**Assigned task**
All records, minus the pictures: write them out exactly.

──────── Supplied records

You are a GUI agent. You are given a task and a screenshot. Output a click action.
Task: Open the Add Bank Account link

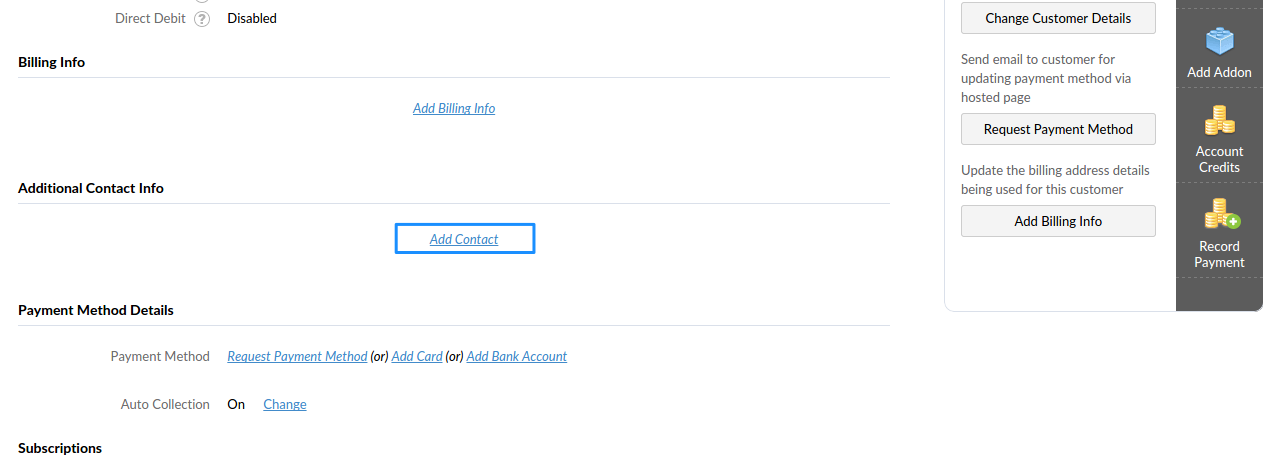517,356

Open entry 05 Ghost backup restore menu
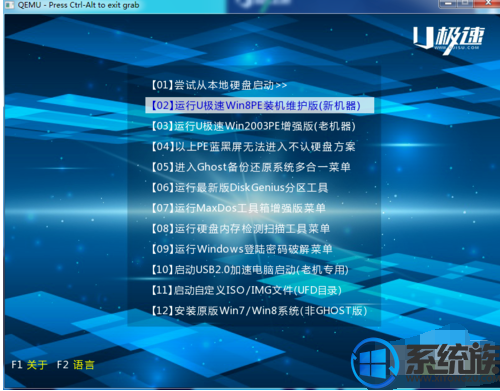click(x=251, y=167)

────────────────

**Output below**
You are a GUI agent. You are given a task and a screenshot. Output a click action.
Task: Open the Add Bank Account link

517,356

Open entry 05 Ghost backup restore menu
click(x=251, y=167)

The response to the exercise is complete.